• _Directions_:
[a] According to the TBB excerpt below, what has the writer been unable to get gdb to print?
[b] Output the stretch of the TBB excerpt from "The tricky thing" through "variation I try...", copied verbatim.

• _Selected text_:
*** Begin section ***
Digging into this a bit further in the tbb source code, we see a block of code like this where the yield is happening:

if( !result ) goto check_growth;
        // TODO: the following seems as generic/regular operation
        // acquire the item
        if( !result->try_acquire( n->mutex, write ) ) {
            for( tbb::internal::atomic_backoff backoff(true);; ) {
                if( result->try_acquire( n->mutex, write ) ) break;
                if( !backoff.bounded_pause() ) {
                    // the wait takes really long, restart the operation
                    b.release();
                    __TBB_ASSERT( !op_insert || !return_value, "Can't acquire new item in locked bucket?" );
                    __TBB_Yield();
                    m = (hashcode_t) itt_load_word_with_acquire( my_mask );
                    goto restart;
                }
            }
        }

The tricky thing is ascertaining what n->mutex really really is through all the layers of templating and inheritance and such. I have yet to get gdb to actually print that for me with any random syntax variation I try...
*** End section ***
• _Provided material_:
*** Begin section ***
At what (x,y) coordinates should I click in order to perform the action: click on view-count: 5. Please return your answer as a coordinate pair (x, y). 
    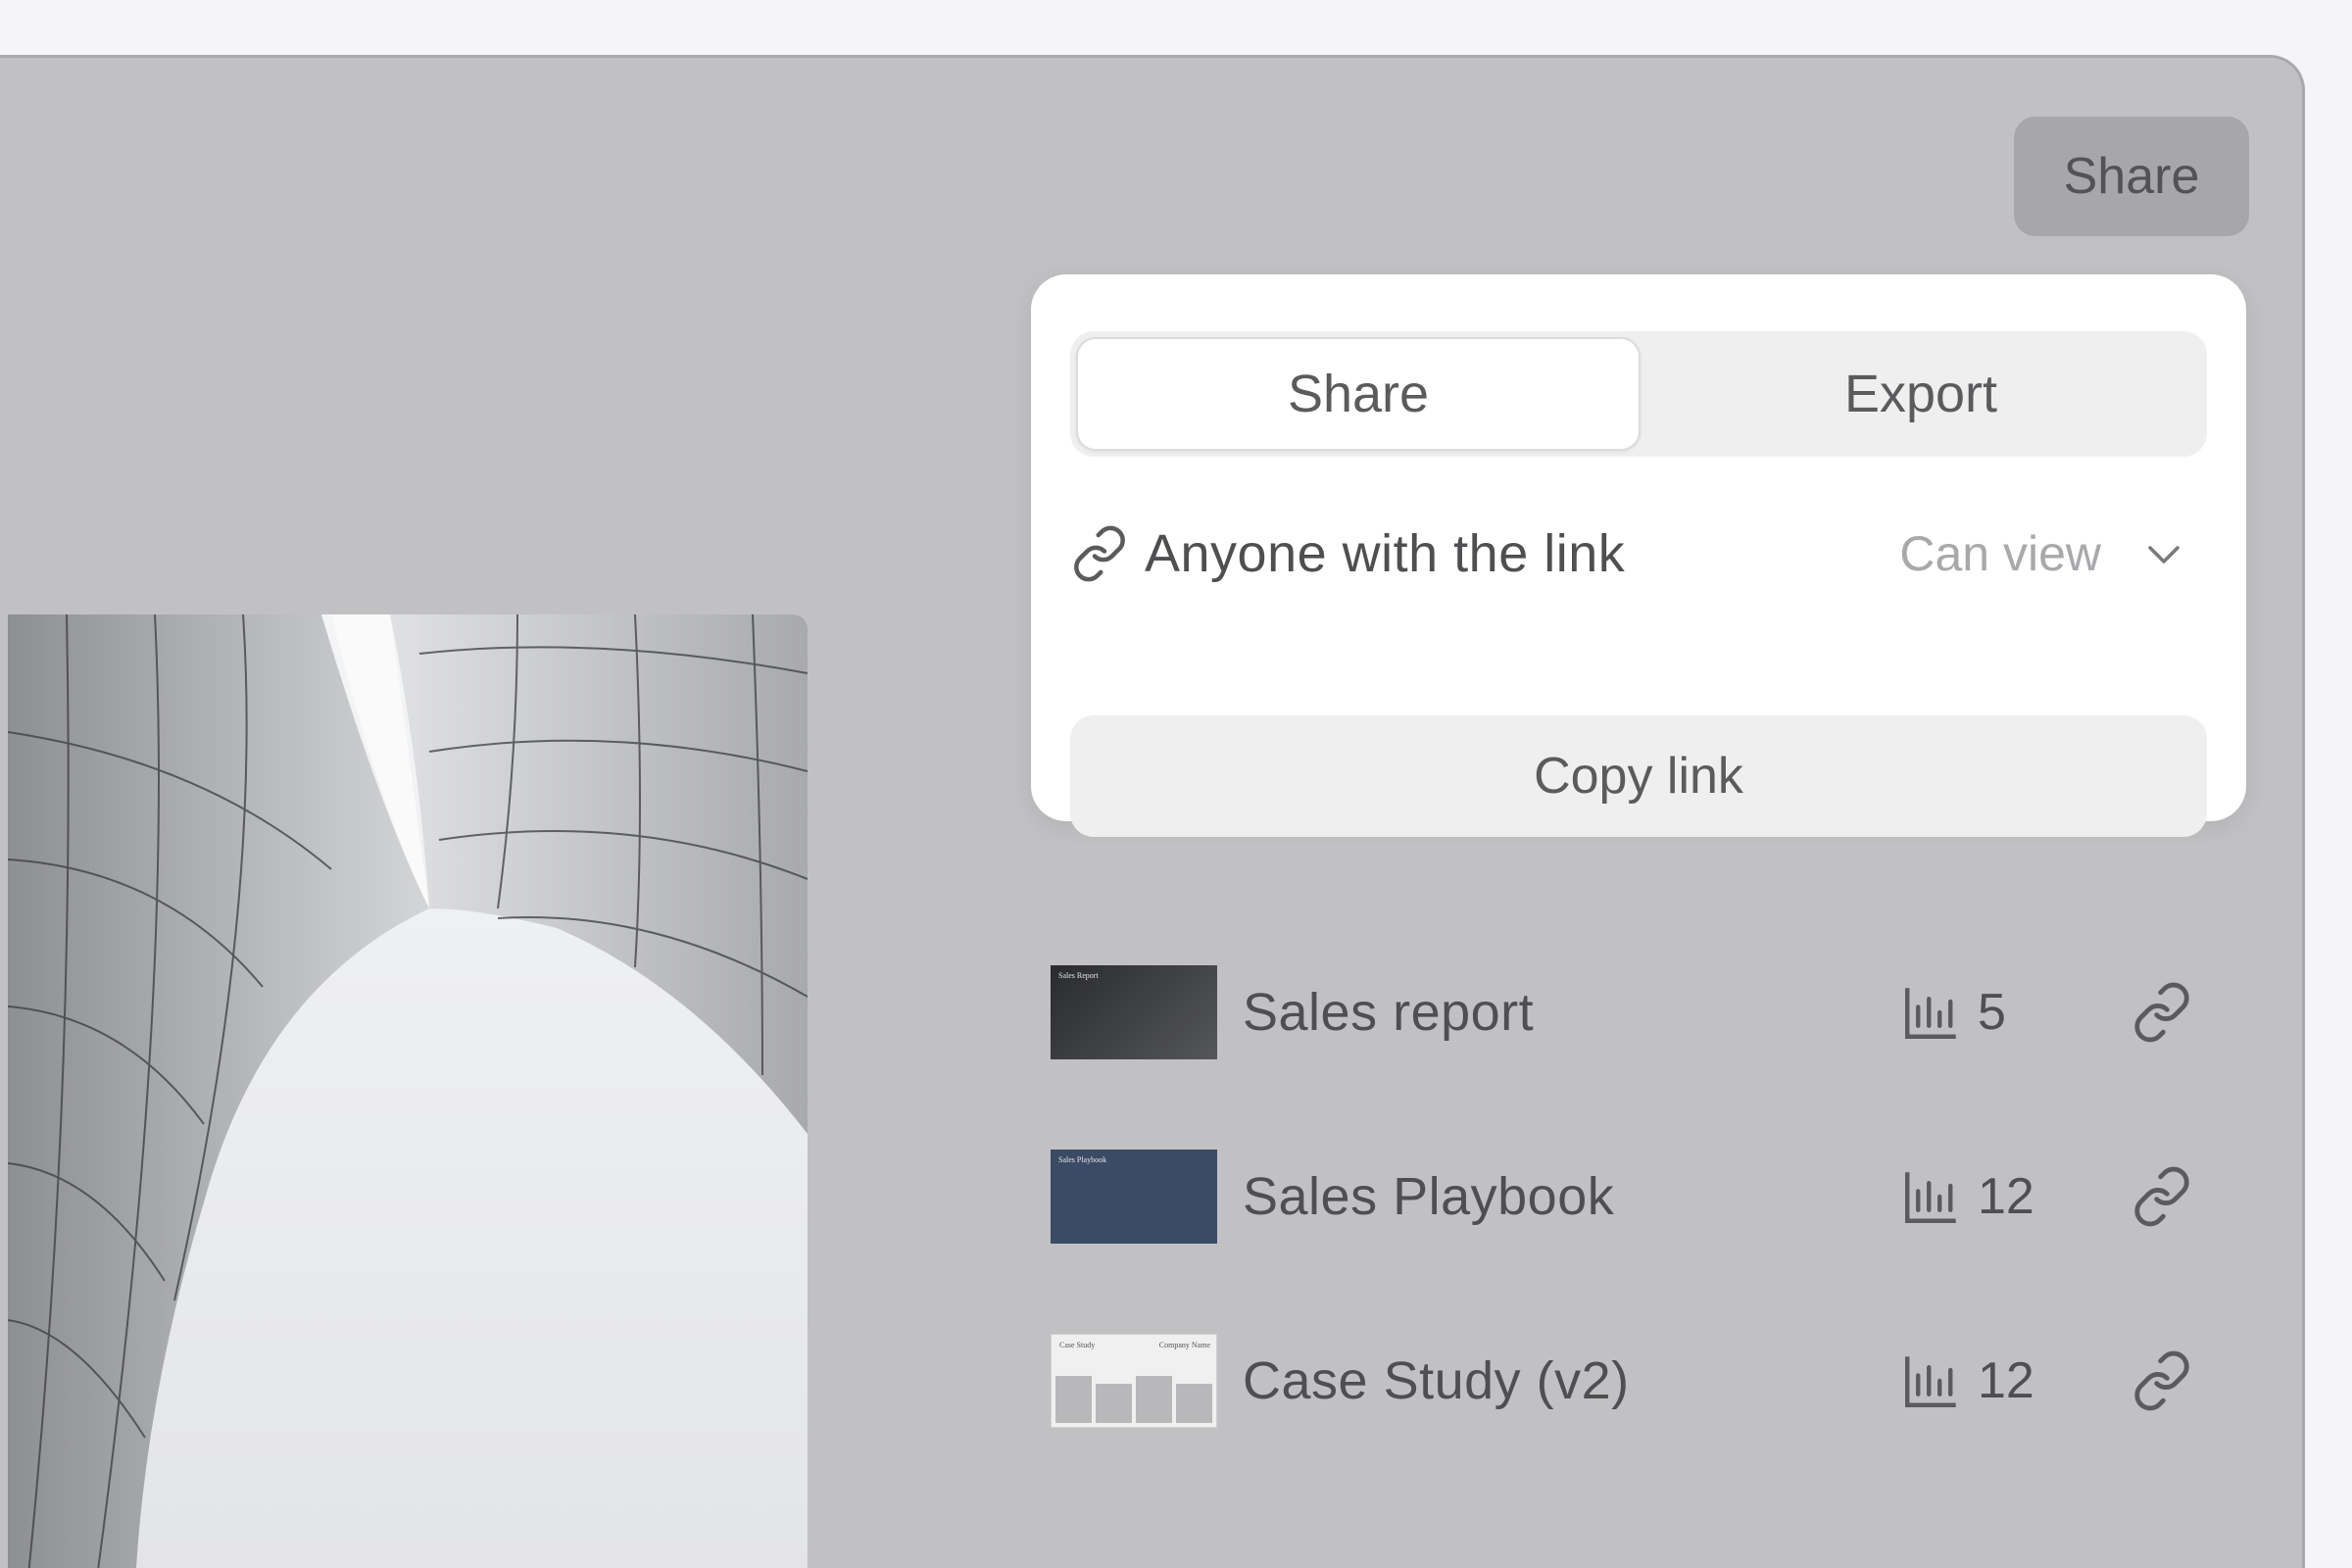
    Looking at the image, I should click on (1992, 1012).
*** End section ***
• _Responses_:
[a] What n->mutex really is.

[b]
The tricky thing is ascertaining what n->mutex really really is through all the layers of templating and inheritance and such. I have yet to get gdb to actually print that for me with any random syntax variation I try...